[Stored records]
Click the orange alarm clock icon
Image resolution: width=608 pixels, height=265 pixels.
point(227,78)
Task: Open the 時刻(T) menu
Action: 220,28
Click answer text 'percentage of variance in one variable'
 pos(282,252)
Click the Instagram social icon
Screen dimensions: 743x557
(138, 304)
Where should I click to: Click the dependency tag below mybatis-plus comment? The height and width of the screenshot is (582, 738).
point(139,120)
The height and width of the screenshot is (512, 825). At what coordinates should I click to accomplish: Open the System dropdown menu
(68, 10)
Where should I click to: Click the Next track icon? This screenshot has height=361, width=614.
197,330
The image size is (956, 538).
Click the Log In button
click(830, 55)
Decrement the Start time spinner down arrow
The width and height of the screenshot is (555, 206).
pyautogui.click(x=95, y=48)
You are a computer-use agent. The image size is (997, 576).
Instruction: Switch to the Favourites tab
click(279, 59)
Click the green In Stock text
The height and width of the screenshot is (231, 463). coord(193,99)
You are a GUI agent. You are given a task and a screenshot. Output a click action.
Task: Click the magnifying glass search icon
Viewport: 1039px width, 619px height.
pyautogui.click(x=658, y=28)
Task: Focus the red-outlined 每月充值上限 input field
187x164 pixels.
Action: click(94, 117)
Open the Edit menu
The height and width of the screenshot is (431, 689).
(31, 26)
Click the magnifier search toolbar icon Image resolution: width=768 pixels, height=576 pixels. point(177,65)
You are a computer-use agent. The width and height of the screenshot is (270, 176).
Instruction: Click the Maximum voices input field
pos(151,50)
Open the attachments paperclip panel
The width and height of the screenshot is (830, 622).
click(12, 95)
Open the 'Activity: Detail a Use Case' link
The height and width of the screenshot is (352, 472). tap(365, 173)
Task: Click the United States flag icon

● **Exercise description**:
Every single record is to be set down again, unaltered.

● **Expected output**:
Click the orange alarm clock icon
Image resolution: width=608 pixels, height=265 pixels.
point(227,78)
Task: Open the 時刻(T) menu
Action: 220,28
Click answer text 'percentage of variance in one variable'
 pos(282,252)
Click the Instagram social icon
Screen dimensions: 743x557
(138, 304)
Where should I click to: Click the dependency tag below mybatis-plus comment? The height and width of the screenshot is (582, 738).
point(139,120)
The height and width of the screenshot is (512, 825). At what coordinates should I click to accomplish: Open the System dropdown menu
(68, 10)
Where should I click to: Click the Next track icon? This screenshot has height=361, width=614.
197,330
The image size is (956, 538).
Click the Log In button
click(830, 55)
Decrement the Start time spinner down arrow
The width and height of the screenshot is (555, 206).
pyautogui.click(x=95, y=48)
You are a computer-use agent. The image size is (997, 576).
Instruction: Switch to the Favourites tab
click(279, 59)
Click the green In Stock text
The height and width of the screenshot is (231, 463). coord(193,99)
You are a GUI agent. You are given a task and a screenshot. Output a click action.
Task: Click the magnifying glass search icon
Viewport: 1039px width, 619px height.
pyautogui.click(x=658, y=28)
Task: Focus the red-outlined 每月充值上限 input field
187x164 pixels.
Action: click(94, 117)
Open the Edit menu
The height and width of the screenshot is (431, 689).
(31, 26)
Click the magnifier search toolbar icon Image resolution: width=768 pixels, height=576 pixels. point(177,65)
You are a computer-use agent. The width and height of the screenshot is (270, 176).
Instruction: Click the Maximum voices input field
pos(151,50)
Open the attachments paperclip panel
The width and height of the screenshot is (830, 622).
click(12, 95)
Open the 'Activity: Detail a Use Case' link
The height and width of the screenshot is (352, 472). tap(365, 173)
Task: Click the United States flag icon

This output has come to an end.